A diamond dealer, Gagan Goyal, Managing Director of M.Suresh is optimistic about penetrating the industry that saw massive retrenchments in 2016, with 12 out of the 21 diamond cutting and polishing companies closing shop.
Currently there are 18 sight holders that are members of Botswana Diamond Manufacturers Association (BDMA). This number includes M.Suresh diamond cutting and polishing company that was opened last year.

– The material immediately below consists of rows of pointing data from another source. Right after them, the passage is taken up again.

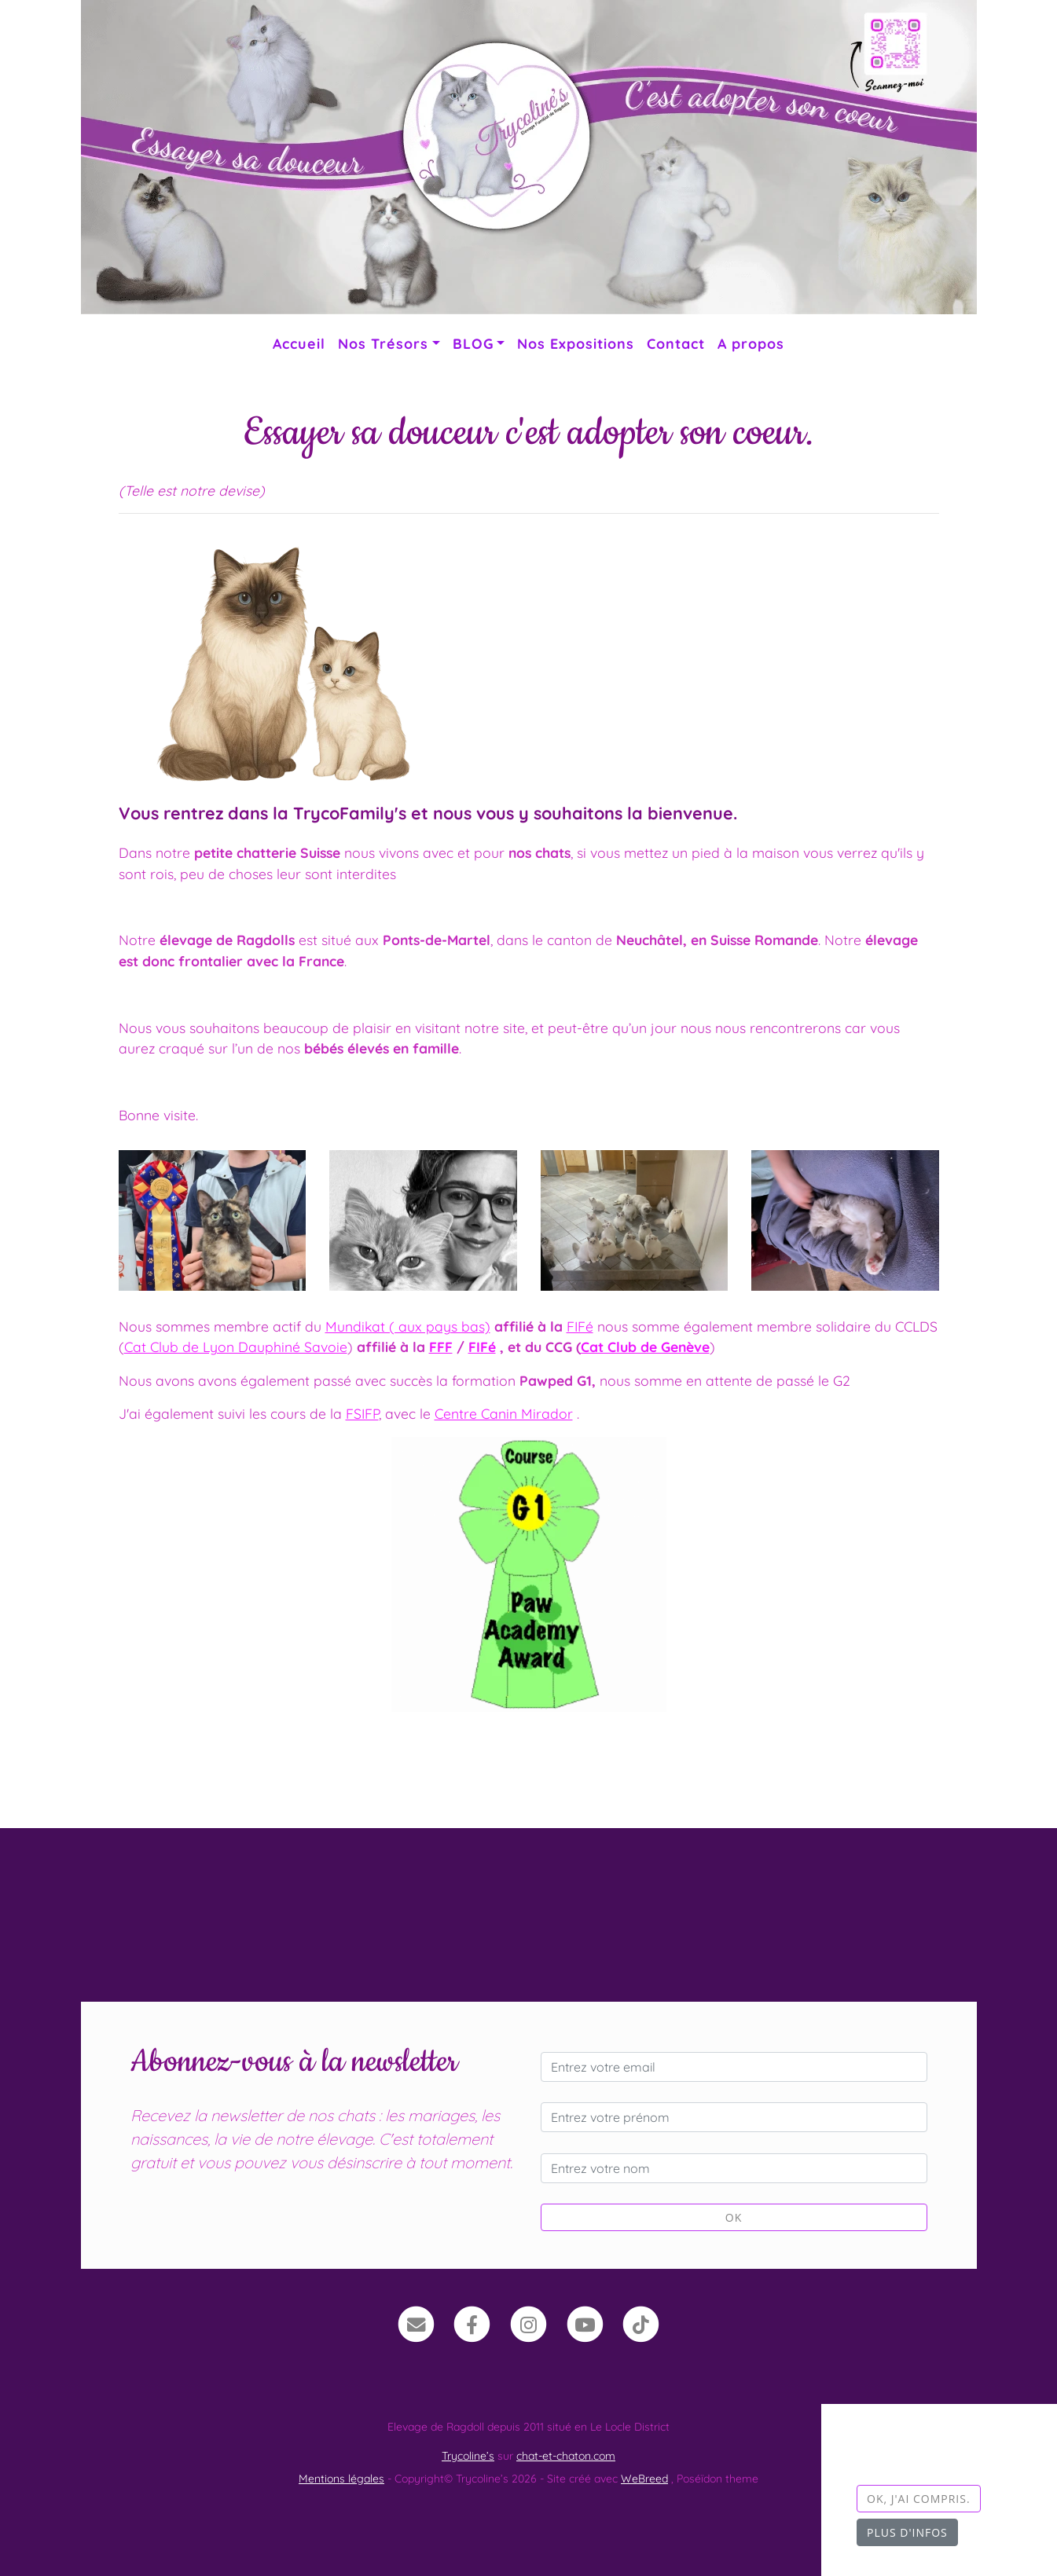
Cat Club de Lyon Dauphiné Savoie (235, 1346)
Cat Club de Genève (645, 1346)
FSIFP (362, 1413)
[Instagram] (528, 2323)
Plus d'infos (907, 2532)
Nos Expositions (575, 343)
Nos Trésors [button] (383, 343)
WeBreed (644, 2479)
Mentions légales (341, 2479)
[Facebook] (473, 2323)
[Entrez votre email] (734, 2067)
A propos (751, 343)
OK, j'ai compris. (919, 2498)
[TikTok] (641, 2323)
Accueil (299, 343)
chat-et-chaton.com (565, 2456)
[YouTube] (585, 2323)
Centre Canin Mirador (504, 1413)
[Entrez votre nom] (734, 2168)
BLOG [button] (473, 343)
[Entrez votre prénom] (734, 2117)
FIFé (580, 1326)
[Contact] (416, 2323)
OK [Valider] (733, 2217)
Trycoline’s (468, 2456)
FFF (441, 1346)
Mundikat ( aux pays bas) (407, 1326)
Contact (676, 343)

The 2,000 square metre state-of-the-art facility currently exports to various countries across the world.
When officiating at the launch of the company recently, the Diamond Trading De Beers executive vice president, Paul Rowley applauded Goyal for his bravery of setting up at a time when the mining industry in the country is not doing well.
“We see beneficiation as an important pillar of sustainability across the industry and experience has shown us that it works successfully when there are collaborations amongst key partners,” he said.
Rowley said that beneficiation is an important pillar of sustainability across the industry, adding that the facility attests to successfully run diamond business and is also a testament of what can be achieved in the industry.
In an interview with Monitor Business, Goyal said that despite the industry having suffered setbacks, there are opportunities that they can leverage on to ensure maximum benefit
Amongst the diamond manufacturing companies that retrenched two years ago are Moti Ganz (100), Leo Schachter (100), Eurostar (100), Shrenuj (90) Safdico (30), Diacore (50), Zebra (50), Dalumni, Tiffany’s (50) while Teemane (400) and DMB closed shop.
The massive retrenchments in the domestic diamond cutting and polishing industry were unabated as companies reeled from the effects of high rough prices and lack of liquidity. At its peak, the industry employed about 3,700 workers.
This situation was worse due to depressed polishing prices set against high rough prices, with the local industry’s situation, exacerbated by the comparatively higher labour costs.